I told them, no it was not me. (This is true.) Then I got a lot of do you realise how difficult this past week has been for us (the adults involved), and how they are going to talk to a x year old child about their parents, and ask what kind of parents we are. They said we are going through hell, and that we have done nothing wrong, and that a pack of lies have been told about us. To which I said, no lies have been told (I have heard the accusations from them and from my parents.). So then they said that they wanted to say things, and tell me what they really think about me, but that they would only regret it (they can't say anything about me that I have not already thought for myself, so that would not hurt at all) and then they went, and put down the phone.
However, I then rang my parents, and told them what I have been accused of (reporting them directly myself to ss) and that this is not true. They tried to say that these people won't think that way, and were surprised that I said I have been accused directly, and denied it directly, and not been believed. And so far my parents believe me. I said, first of all if I have something to say I say it. And second of all, I don't go behind people's backs. I said to both my mum and dad, if I have a problem with anyone, they will know it, and they both agreed.
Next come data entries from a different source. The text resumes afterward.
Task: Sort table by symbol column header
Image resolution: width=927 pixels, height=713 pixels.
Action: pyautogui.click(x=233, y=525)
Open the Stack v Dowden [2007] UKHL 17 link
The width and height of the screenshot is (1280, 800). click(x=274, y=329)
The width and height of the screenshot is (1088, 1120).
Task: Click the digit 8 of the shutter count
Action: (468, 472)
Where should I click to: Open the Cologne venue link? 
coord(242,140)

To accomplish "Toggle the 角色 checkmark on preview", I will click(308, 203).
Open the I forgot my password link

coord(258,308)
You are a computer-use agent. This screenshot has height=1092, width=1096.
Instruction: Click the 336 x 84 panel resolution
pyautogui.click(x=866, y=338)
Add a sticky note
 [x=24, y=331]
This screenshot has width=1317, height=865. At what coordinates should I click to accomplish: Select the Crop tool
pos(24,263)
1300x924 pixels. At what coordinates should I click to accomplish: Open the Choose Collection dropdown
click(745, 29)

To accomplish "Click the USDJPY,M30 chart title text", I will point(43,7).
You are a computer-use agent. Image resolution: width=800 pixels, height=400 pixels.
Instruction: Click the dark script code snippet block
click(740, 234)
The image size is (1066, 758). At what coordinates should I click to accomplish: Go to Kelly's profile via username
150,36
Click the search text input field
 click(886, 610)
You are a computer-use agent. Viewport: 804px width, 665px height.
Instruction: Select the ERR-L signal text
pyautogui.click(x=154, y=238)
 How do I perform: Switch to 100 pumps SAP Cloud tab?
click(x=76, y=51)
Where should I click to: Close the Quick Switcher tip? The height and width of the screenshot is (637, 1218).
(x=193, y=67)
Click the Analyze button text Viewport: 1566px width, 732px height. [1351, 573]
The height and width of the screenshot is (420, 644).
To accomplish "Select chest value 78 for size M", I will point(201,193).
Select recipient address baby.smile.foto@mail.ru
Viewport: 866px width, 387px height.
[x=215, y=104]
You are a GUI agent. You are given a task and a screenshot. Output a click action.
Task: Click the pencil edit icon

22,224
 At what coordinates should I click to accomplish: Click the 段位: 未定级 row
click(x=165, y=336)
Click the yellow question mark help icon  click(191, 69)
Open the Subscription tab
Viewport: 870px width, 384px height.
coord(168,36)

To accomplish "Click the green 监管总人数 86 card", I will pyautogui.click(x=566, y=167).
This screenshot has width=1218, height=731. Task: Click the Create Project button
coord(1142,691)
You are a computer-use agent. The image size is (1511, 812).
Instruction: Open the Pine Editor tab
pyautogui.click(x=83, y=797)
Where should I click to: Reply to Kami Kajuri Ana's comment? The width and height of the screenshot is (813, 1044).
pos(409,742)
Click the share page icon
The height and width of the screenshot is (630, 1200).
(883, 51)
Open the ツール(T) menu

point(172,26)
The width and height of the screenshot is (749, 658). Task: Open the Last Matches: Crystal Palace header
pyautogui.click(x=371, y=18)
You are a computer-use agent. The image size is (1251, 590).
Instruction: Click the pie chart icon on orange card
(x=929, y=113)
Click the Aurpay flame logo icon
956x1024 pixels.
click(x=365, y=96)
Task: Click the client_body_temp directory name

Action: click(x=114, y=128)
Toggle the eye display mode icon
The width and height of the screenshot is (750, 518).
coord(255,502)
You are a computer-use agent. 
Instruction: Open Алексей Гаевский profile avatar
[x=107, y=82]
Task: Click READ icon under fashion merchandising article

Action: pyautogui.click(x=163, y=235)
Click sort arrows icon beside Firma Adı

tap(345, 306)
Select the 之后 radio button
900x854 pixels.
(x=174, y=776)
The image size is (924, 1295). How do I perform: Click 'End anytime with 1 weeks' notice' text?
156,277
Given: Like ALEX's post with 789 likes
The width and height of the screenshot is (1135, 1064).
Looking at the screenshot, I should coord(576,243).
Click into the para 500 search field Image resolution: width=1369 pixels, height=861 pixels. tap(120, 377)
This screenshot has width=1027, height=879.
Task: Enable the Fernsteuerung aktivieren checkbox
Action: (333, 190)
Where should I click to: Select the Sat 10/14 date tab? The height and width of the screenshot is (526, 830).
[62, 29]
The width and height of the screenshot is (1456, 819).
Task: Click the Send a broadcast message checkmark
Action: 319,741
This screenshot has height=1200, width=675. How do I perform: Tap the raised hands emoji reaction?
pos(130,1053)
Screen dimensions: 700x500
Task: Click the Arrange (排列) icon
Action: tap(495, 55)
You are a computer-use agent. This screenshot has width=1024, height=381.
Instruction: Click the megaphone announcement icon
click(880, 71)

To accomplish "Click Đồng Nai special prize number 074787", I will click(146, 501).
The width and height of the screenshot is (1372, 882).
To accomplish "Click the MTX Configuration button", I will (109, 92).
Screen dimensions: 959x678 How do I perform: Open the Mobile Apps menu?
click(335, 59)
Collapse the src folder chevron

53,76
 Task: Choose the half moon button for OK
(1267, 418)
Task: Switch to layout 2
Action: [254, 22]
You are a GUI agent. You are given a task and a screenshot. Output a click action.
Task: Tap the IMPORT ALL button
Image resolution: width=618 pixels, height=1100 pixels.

The person who actually made this report is a professional, who heard things (not from me) that as a professional she felt obliged to report. She told me this is not my responsibility, and that the report is the right thing to do. I am hanging onto that.
I am also not letting any of these people play the scapegoat game, and thereby deflect attention onto who is the evil person telling tales, rather than the actual issues, which are those of preventing further harm to innocent children, and stopping that buck well and truly in its tracks.
I am not sure if I am strong enough for all this. However, we will find out.

I thought I loved these people, and that they are as innocent as the children, because they did not realise what they were doing. Now I am not so sure. The longer this denial continues, the more it is starting to stink to high heaven.